According to Universal Republic Records, "Cryin' Like a Bitch", which debuted February 23, 2010, had become most added new Active Rock single of the year, and had blazed to the top of the chart reaching number one in only six weeks. "Cryin' Like a Bitch" is the 15th top five hit for the group, more than artists such as Linkin Park, Foo Fighters, and others. It also marks Godsmack's record-breaking 18th top 10 single of their career.

With "Cryin' Like a Bitch" appearing on the Billboard Alternative Songs, Godsmack became the act with the most appearances on the chart without having a number one single. The single is Godsmack's 18th charted title.

## DATA EXTRACT:

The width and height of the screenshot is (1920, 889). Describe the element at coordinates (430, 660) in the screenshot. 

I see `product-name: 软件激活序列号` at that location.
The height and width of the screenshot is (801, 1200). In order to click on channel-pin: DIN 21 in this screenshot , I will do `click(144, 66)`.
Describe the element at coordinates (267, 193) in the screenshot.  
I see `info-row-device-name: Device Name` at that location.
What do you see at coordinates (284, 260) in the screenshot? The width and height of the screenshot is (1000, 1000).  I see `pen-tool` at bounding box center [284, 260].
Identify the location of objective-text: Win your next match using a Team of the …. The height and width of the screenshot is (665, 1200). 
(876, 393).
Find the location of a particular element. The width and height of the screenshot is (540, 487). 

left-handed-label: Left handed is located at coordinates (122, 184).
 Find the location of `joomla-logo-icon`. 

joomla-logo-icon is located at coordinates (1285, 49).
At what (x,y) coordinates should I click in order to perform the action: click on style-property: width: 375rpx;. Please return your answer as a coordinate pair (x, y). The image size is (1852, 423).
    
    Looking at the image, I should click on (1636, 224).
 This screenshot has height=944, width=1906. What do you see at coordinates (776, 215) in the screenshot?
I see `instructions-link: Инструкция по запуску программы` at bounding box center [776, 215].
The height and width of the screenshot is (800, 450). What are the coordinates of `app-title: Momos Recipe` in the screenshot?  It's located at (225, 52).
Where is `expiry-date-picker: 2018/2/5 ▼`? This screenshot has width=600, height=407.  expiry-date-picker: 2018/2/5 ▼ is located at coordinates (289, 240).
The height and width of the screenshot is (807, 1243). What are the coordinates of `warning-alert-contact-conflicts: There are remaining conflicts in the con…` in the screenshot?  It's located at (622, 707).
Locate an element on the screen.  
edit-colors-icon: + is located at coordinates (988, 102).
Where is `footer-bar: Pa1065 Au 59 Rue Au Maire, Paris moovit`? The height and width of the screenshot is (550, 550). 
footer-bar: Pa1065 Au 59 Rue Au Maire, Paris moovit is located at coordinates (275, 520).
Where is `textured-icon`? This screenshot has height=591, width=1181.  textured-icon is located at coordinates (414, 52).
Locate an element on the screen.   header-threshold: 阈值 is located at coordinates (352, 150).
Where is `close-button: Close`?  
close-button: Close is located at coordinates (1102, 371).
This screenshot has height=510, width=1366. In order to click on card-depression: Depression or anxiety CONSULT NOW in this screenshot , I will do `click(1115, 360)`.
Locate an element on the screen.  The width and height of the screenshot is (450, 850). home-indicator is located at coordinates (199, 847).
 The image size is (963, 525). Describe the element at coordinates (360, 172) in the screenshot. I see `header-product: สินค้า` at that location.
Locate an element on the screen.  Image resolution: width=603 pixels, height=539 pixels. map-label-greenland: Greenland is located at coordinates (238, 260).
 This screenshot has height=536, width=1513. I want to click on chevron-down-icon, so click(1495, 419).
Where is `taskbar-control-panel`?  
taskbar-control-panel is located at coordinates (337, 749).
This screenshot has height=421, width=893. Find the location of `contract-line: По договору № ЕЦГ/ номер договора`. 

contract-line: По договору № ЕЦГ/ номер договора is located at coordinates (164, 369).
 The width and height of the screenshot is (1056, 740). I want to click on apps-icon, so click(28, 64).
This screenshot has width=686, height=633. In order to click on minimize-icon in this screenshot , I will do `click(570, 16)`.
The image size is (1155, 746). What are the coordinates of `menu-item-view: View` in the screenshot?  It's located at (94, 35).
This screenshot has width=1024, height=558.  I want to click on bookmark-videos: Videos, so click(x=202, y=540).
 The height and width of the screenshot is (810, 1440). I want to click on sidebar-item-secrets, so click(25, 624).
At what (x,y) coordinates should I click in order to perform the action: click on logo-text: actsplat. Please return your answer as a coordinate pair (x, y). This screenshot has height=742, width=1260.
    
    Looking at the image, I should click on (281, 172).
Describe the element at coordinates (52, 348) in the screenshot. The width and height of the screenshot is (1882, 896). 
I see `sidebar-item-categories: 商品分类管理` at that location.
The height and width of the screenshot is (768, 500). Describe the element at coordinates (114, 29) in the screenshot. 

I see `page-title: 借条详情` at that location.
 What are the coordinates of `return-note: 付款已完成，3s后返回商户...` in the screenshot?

## EXERCISES TO COMPLETE:
**1.** According to the Godsmack passage, in how many weeks did "Cryin' Like a Bitch" reach number one?
**2.** Transcribe the Godsmack passage, beginning at the words "According to Universal" and stopping after "of their career.".
The data come from a source separate from the Godsmack passage.

## RESULTS:
**1.** Six weeks.

**2.**
According to Universal Republic Records, "Cryin' Like a Bitch", which debuted February 23, 2010, had become most added new Active Rock single of the year, and had blazed to the top of the chart reaching number one in only six weeks. "Cryin' Like a Bitch" is the 15th top five hit for the group, more than artists such as Linkin Park, Foo Fighters, and others. It also marks Godsmack's record-breaking 18th top 10 single of their career.